## [How to complete this task]
Both the line with "The height and width of the screenshot is (840, 1421)." and the line with "Task: Open the Configuration gears icon" in the records below must appear in the output, along with every line between them, exactly and with nothing added.

START Input records

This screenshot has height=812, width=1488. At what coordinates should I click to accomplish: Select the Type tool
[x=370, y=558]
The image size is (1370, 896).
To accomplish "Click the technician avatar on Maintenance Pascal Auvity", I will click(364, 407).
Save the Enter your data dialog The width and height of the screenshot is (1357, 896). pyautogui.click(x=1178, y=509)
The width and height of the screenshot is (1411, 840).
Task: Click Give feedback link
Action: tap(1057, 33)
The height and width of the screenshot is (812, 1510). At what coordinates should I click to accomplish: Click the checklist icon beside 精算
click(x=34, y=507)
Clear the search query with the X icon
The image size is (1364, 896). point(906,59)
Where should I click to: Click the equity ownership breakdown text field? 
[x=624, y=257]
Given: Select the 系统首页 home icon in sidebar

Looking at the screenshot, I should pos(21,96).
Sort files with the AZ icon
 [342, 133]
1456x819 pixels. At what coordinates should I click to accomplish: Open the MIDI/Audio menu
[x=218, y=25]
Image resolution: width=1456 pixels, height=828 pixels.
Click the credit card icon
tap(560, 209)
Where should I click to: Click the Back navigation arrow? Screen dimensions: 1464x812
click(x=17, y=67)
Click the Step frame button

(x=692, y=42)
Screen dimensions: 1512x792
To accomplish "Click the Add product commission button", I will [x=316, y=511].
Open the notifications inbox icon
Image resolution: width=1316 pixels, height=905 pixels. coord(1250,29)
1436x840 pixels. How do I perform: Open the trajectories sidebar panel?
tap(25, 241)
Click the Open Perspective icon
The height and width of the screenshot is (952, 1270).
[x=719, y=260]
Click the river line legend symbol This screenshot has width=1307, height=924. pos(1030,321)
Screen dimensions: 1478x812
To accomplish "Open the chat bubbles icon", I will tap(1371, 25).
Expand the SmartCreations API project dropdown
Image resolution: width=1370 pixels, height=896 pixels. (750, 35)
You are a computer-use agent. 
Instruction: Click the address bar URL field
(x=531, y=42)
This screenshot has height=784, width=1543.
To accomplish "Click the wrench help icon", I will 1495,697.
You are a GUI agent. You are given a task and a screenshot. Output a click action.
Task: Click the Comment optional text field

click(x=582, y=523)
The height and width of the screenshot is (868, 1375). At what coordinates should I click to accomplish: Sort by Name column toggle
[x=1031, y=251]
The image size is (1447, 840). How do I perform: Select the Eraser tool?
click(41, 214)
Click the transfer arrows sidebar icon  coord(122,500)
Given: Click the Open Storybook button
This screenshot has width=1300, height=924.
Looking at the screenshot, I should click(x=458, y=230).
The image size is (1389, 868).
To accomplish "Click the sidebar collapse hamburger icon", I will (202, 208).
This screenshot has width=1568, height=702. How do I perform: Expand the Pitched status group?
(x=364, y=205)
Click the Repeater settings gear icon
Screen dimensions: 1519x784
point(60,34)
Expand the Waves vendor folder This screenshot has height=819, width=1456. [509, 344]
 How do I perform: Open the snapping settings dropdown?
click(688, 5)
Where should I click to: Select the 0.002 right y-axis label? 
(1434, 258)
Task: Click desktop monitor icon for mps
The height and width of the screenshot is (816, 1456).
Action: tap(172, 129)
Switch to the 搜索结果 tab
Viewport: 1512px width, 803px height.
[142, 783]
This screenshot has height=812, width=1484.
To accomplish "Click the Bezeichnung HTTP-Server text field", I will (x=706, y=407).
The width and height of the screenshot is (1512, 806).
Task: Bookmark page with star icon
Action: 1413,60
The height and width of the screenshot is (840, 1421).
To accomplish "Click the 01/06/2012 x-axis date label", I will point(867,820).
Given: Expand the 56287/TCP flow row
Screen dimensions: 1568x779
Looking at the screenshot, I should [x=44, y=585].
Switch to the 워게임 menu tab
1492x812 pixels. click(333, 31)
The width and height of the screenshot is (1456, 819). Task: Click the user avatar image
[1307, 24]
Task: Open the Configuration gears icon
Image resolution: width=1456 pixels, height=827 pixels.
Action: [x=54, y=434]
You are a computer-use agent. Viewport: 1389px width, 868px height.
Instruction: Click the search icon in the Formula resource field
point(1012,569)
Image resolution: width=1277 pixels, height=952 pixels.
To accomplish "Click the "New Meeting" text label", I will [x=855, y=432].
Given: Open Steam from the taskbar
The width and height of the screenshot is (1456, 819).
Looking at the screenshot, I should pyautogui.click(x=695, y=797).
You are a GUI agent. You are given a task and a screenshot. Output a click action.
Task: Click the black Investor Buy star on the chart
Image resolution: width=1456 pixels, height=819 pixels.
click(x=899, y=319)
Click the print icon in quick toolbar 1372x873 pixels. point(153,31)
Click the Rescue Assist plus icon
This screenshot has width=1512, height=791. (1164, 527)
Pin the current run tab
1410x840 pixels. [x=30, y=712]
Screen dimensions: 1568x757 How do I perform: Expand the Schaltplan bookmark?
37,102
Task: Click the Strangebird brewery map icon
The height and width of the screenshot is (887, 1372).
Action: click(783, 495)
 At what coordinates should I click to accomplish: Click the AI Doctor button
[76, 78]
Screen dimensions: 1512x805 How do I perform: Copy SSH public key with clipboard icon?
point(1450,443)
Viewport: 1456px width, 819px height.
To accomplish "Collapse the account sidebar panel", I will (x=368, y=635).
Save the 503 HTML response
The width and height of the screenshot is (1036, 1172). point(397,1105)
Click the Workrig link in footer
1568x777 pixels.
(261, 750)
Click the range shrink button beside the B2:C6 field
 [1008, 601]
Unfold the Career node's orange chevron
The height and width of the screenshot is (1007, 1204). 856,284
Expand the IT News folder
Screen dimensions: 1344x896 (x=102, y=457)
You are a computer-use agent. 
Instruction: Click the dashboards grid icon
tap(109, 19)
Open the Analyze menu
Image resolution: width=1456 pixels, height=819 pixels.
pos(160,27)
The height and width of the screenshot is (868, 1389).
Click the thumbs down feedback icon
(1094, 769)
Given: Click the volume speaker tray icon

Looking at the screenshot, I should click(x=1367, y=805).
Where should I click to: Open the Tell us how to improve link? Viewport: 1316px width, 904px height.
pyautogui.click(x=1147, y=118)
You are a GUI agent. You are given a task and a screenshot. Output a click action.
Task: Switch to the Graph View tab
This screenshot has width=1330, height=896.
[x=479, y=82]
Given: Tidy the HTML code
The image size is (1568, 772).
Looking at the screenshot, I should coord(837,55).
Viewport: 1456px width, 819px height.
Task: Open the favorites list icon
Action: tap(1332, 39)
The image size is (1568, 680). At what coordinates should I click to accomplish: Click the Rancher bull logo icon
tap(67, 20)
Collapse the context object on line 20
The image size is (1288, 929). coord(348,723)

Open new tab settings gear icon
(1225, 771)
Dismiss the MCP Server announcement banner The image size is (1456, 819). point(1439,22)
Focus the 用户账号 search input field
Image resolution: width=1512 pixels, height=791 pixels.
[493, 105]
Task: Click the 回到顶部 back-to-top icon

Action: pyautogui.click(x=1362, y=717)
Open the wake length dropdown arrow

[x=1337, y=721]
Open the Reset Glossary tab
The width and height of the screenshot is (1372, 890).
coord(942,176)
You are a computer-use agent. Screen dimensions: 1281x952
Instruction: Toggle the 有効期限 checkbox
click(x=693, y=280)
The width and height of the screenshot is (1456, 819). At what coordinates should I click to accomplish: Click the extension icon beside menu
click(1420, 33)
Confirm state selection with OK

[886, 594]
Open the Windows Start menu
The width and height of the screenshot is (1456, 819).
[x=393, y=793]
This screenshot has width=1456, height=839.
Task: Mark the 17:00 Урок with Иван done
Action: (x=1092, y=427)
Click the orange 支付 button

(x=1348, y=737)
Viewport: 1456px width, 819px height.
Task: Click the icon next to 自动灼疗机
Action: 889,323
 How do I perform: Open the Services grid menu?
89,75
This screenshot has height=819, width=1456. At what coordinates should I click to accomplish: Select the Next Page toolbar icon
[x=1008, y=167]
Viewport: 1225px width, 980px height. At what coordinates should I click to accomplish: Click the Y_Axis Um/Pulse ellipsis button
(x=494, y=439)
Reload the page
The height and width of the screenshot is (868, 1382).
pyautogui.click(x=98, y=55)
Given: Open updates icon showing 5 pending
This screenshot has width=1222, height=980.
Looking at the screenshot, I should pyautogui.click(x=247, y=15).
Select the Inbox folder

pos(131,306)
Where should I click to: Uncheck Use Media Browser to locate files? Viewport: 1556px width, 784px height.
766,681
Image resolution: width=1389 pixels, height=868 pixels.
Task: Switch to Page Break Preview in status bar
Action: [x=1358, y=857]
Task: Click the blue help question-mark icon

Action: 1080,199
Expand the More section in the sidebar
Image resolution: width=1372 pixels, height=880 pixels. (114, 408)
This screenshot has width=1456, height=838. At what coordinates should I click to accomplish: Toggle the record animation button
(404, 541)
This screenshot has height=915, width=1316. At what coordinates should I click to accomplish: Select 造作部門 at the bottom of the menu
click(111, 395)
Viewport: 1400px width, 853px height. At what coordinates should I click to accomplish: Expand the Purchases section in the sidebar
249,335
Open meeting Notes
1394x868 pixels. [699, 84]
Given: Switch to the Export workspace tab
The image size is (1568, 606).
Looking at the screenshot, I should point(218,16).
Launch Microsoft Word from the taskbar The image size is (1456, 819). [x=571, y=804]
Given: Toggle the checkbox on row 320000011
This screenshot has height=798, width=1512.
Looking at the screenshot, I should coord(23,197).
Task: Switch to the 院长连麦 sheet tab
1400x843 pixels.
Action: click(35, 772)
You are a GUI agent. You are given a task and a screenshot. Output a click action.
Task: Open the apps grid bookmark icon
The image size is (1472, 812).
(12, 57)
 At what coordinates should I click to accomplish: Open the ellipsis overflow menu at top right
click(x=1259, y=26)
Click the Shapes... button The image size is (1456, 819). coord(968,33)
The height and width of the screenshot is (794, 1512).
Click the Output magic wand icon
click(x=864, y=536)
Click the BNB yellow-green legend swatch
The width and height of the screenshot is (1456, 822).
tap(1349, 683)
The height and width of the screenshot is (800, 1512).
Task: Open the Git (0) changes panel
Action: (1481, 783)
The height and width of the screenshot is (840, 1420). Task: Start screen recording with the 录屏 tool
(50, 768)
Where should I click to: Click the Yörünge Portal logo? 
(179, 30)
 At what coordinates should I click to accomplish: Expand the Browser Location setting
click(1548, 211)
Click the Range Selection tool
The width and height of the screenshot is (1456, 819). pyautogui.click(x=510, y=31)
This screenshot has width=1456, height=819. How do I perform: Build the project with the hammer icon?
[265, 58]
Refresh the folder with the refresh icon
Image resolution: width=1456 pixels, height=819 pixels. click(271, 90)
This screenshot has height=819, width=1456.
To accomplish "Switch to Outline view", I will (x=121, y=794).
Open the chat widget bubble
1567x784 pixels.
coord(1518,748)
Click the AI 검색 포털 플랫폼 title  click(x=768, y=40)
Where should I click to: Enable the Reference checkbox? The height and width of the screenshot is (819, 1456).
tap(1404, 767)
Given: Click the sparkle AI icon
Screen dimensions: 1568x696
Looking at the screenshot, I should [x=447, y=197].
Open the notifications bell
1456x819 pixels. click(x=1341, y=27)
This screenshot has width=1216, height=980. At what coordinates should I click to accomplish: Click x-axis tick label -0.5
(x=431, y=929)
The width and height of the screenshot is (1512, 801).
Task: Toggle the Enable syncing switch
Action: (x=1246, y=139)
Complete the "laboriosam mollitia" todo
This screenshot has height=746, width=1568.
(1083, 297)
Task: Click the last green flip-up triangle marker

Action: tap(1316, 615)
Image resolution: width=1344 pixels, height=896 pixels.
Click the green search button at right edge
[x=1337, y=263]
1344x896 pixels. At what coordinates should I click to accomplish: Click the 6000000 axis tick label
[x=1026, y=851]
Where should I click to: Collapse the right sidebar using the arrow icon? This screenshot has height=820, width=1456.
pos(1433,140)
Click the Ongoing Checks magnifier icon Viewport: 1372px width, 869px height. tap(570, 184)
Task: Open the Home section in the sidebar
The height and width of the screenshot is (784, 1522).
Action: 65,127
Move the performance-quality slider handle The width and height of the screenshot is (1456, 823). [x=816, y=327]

END Input records

## [Response area]
The height and width of the screenshot is (840, 1421).
To accomplish "Click the 01/06/2012 x-axis date label", I will point(867,820).
Given: Expand the 56287/TCP flow row
Screen dimensions: 1568x779
Looking at the screenshot, I should [x=44, y=585].
Switch to the 워게임 menu tab
1492x812 pixels. click(333, 31)
The width and height of the screenshot is (1456, 819). Task: Click the user avatar image
[1307, 24]
Task: Open the Configuration gears icon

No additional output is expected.